------ 文档片段 ------

核心方式是borrowObject和returnObject，commons-pool还提供了一个映射的池子KeyedObjectPool，通过Key值映射一个池子，这里不展开了。ObjectPool有一些默认实现，提供了丰富的池子参数配置，比如GenericObjectPool，还提供了一个对象代理的池子ProxiedObjectPool，这个池子可以记录这些对象的最后一次使用时间用用来驱赶空闲对象使用。

PooledObject

池子中存储的对象不是你需要复用的对象，而是做了一层封装，抽象接口是PooledObject，为了便于构造这个封装，提供了默认包装类DefaultPooledObject。

public interface PooledObject<T> extends Comparable<PooledObject<T>> {
  T getObject();

  long getCreateTime();

  long getActiveTimeMillis();

  long getIdleTimeMillis();

  long getLastBorrowTime();

  long getLastReturnTime();

  long getLastUsedTime();

  @Override
  int compareTo(PooledObject<T> other);

  @Override
  boolean equals(Object obj);

  @Override
  int hashCode();

  @Override
  String toString();

  boolean startEvictionTest();

  boolean endEvictionTest(Deque<PooledObject<T>> idleQueue);

  boolean allocate();

  boolean deallocate();

  void invalidate();

  void setLogAbandoned(boolean logAbandoned);

  void use();

  PooledObjectState getState();

  void markAbandoned();

  void markReturning();
}

PooledObjectFactory

PooledObjectFactory抽象了对象在池子生命周期中每个节点的方法。

------

执行任务 >>
逐字复述上面这段介绍 commons-pool 对象池的文档片段，从头到尾不作任何改动。

------ 素材摘录 ------

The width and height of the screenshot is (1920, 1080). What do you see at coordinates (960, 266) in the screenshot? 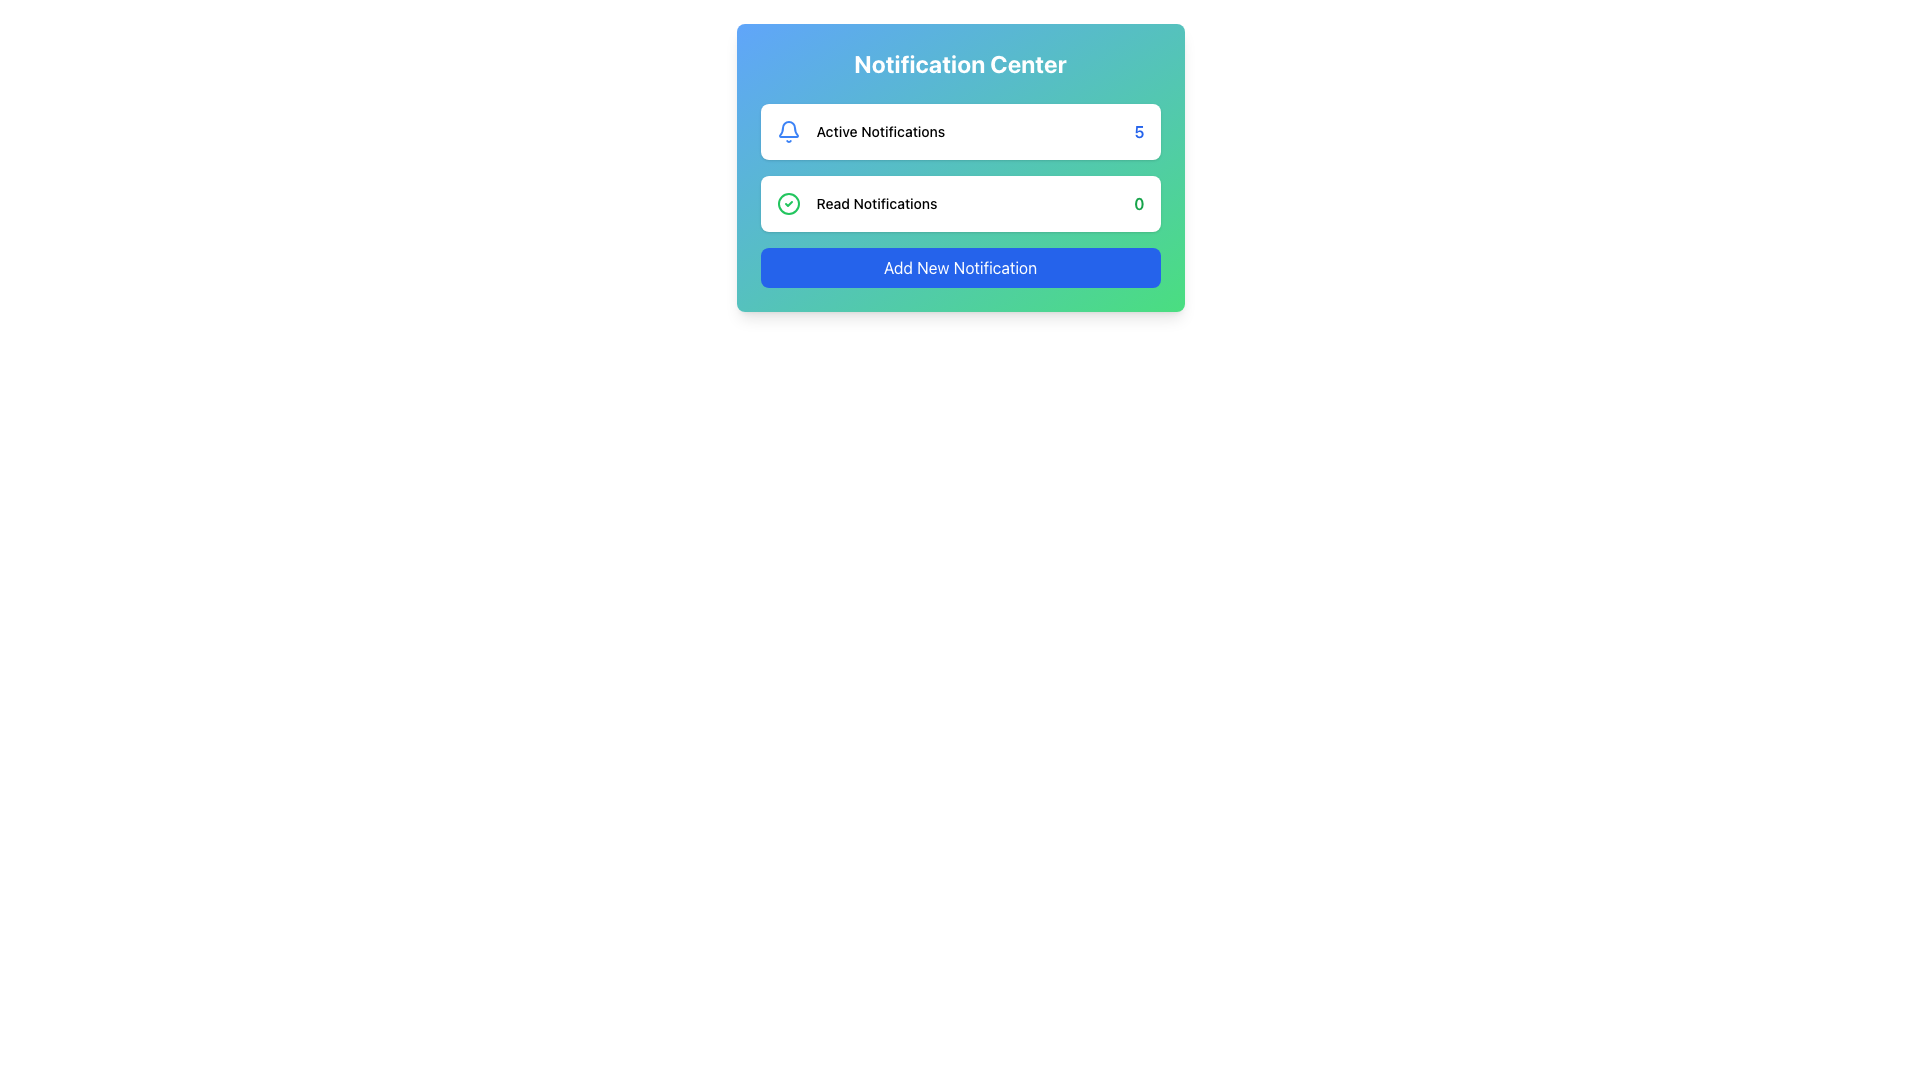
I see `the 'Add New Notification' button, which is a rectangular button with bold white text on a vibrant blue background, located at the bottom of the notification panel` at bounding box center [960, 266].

------

练习输出 >>
核心方式是borrowObject和returnObject，commons-pool还提供了一个映射的池子KeyedObjectPool，通过Key值映射一个池子，这里不展开了。ObjectPool有一些默认实现，提供了丰富的池子参数配置，比如GenericObjectPool，还提供了一个对象代理的池子ProxiedObjectPool，这个池子可以记录这些对象的最后一次使用时间用用来驱赶空闲对象使用。

PooledObject

池子中存储的对象不是你需要复用的对象，而是做了一层封装，抽象接口是PooledObject，为了便于构造这个封装，提供了默认包装类DefaultPooledObject。

public interface PooledObject<T> extends Comparable<PooledObject<T>> {
  T getObject();

  long getCreateTime();

  long getActiveTimeMillis();

  long getIdleTimeMillis();

  long getLastBorrowTime();

  long getLastReturnTime();

  long getLastUsedTime();

  @Override
  int compareTo(PooledObject<T> other);

  @Override
  boolean equals(Object obj);

  @Override
  int hashCode();

  @Override
  String toString();

  boolean startEvictionTest();

  boolean endEvictionTest(Deque<PooledObject<T>> idleQueue);

  boolean allocate();

  boolean deallocate();

  void invalidate();

  void setLogAbandoned(boolean logAbandoned);

  void use();

  PooledObjectState getState();

  void markAbandoned();

  void markReturning();
}

PooledObjectFactory

PooledObjectFactory抽象了对象在池子生命周期中每个节点的方法。